I might gather my shoes up just in case.

Friday, November 10, 2006

Stay tuned......

On January 1st, 2007, Drew and I will be unveiling our new project. We are very excited!

and no, I AM NOT PREGNANT!

Stay tuned for more info!

6 Months Old!



























and Aspen is below!

Midnight chats

Aspen came off the oxygen!!! Drew took her for her sleep study Oct 24th and we just got the results. Apparently calling the doctor's office everyday did not light a fire under their behinds. But anyway, she was tape free as of last night. Now we are just waiting in Dominic's results, but according to Drew (who apparently is a Pulmonologist and I was unaware), Dominic's saturation levels were even better.

All three have figured out how to make sounds, which REALLY is enjoyable when they all decide to debate world issues at 2:00 in the morning. Last night we woke up to:

Ryan - "Ooogie woogie" (with a hint of whine to it)

Dominic - "Hoo Hoo"

Aspen - " Caa Caa"

Me and Drew "SHHHHHHH"

Tonight's topic will probably be how Mom's ugly maternity clothes did not sell on Ebay.

Saturday, November 04, 2006

The rice cereal exorcism...

Drew and I are boneheads.

WHY WHY WHY we did the stupid thing we did last night I will never know.

It all started out as a quiet evening. The munchkins were fed and SLEEPING. Around 10pm, we decided to MOVE them upstairs and put them in the crib (well, Ryan sleeps in the bassinet because he is too dangerous in the crib with Dominic and Aspen, scootin' around like he has wheels attached to his rear).

Up goes Aspen
Up goes Dominic
Up goes Ryan

Then all hell breaks loose. All three start screaming in sheer anger at the MORONIC people that became their parents. Apparently there is some truth behind the saying "Do not wake a sleeping baby". The new motto should be " Do not wake sleeping triplets unless you are prepared to handle the same amount of chaos that could be compared to a prison riot."

They screamed in unison for 20 minutes. Bloodcurdling screams like we just told them that there was no Santa Claus.
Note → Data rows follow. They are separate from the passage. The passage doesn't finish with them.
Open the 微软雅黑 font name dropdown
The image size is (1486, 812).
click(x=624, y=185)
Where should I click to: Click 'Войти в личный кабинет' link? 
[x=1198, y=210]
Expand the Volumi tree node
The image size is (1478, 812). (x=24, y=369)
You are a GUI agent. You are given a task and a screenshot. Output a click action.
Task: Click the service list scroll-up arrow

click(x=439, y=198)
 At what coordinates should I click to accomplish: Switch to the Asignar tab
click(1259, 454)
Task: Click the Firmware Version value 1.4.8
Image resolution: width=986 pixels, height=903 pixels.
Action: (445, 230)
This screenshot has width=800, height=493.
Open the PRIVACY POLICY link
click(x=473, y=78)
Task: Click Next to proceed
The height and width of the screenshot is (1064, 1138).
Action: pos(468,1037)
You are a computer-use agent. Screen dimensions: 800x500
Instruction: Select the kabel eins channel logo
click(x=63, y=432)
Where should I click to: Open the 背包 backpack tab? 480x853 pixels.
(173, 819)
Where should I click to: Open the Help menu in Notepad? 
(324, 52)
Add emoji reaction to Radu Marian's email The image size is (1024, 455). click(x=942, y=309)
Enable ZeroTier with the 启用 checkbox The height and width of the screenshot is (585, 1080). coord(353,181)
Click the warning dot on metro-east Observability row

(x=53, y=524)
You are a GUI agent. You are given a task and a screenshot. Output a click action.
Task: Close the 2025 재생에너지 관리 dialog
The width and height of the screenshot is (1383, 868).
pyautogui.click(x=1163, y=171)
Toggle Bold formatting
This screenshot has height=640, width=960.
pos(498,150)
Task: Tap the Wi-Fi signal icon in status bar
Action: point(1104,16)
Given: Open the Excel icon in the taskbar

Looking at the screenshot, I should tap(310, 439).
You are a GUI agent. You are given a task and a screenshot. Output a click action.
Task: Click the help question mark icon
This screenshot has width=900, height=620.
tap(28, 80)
So what do I decide to do? It is at this point that my parenting membership card should have been revoked. Most parents would have soothed them to sleep. HA! Amateurs! THIS IS THE PERFECT TIME TO TRY RICE CEREAL! COMPLETE WITH BOWLS AND SPOONS!

Words of advice....

1] Babies do not like spoons when they are mad.
2] Rice cereal goes very far when spit from mad babies.
3] Rice cereal and formula will stain the paint on your walls.
4] It is very difficult to get rice cereal out of ear canals.